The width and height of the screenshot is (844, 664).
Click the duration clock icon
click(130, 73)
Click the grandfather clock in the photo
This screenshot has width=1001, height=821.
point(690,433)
======
Exactly as they appear above, copy out all the records.

The width and height of the screenshot is (844, 664).
Click the duration clock icon
click(130, 73)
Click the grandfather clock in the photo
This screenshot has width=1001, height=821.
point(690,433)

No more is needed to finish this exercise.